# START OF Extract provided

Dallas Art Fair week is officially on the menu. Almost all of the city’s art institutions are serving exhibition openings, publication launches, or open hours. We’ve rounded up a few that look particularly tasty. 

Power Station 

Wednesday, April 3 6-10 p.m. | 3816 Commerce St. 

If you’ve never made the trek to the Power Station, use this opening as your excuse. This 100 year-old converted Power and Light building just east of Deep Ellum is the city’s best kept art secret. This unofficial art fair kick off features two exhibition openings: Czech painter Vojtěch Kovařík’s Under the Weight of the World  and Spanish artist Miguel Sbatida’s Future Reefs. More info.

Various Small Fires Texas

Wednesday, April 3, 5-7 p.m. | 1511 Commerce St.

After finding success in Los Angeles and Seoul, Various Small Fires opened its third location in Dallas two years ago. Since then, it’s introduced new voices to the city’s art scene. Timed to this year’s fair, the gallery presents Yeah, I Know What You Mean, a series of new paintings by LA artist Joshua Nathanson. The gallery will host an opening event Wednesday—I’m told by the Texas director will be snacks, maybe even queso. More info.

# END OF Extract provided
# START OF Information provided

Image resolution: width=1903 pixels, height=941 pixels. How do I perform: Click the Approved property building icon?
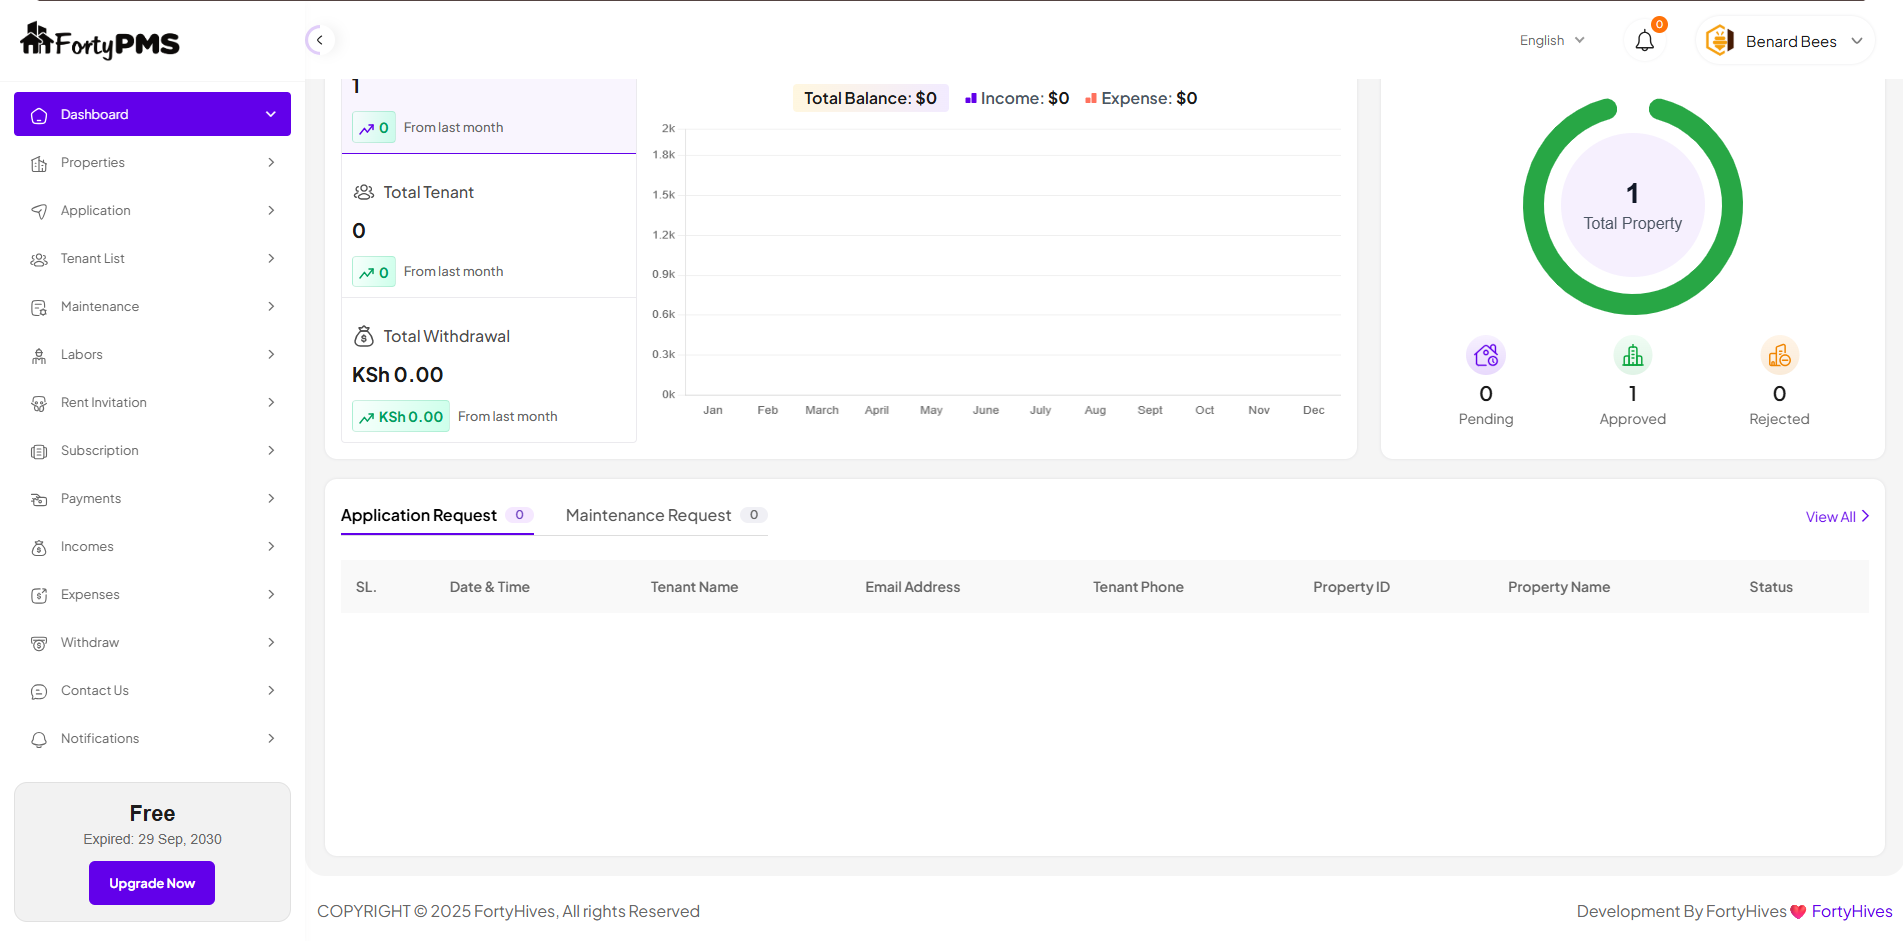click(1632, 356)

# END OF Information provided

Task requirements :: Reproduce verbatim the stretch of the Dallas Art Fair week listings from "Various Small Fires Texas" through "queso. More info.".

Finished exercise ::
Various Small Fires Texas

Wednesday, April 3, 5-7 p.m. | 1511 Commerce St.

After finding success in Los Angeles and Seoul, Various Small Fires opened its third location in Dallas two years ago. Since then, it’s introduced new voices to the city’s art scene. Timed to this year’s fair, the gallery presents Yeah, I Know What You Mean, a series of new paintings by LA artist Joshua Nathanson. The gallery will host an opening event Wednesday—I’m told by the Texas director will be snacks, maybe even queso. More info.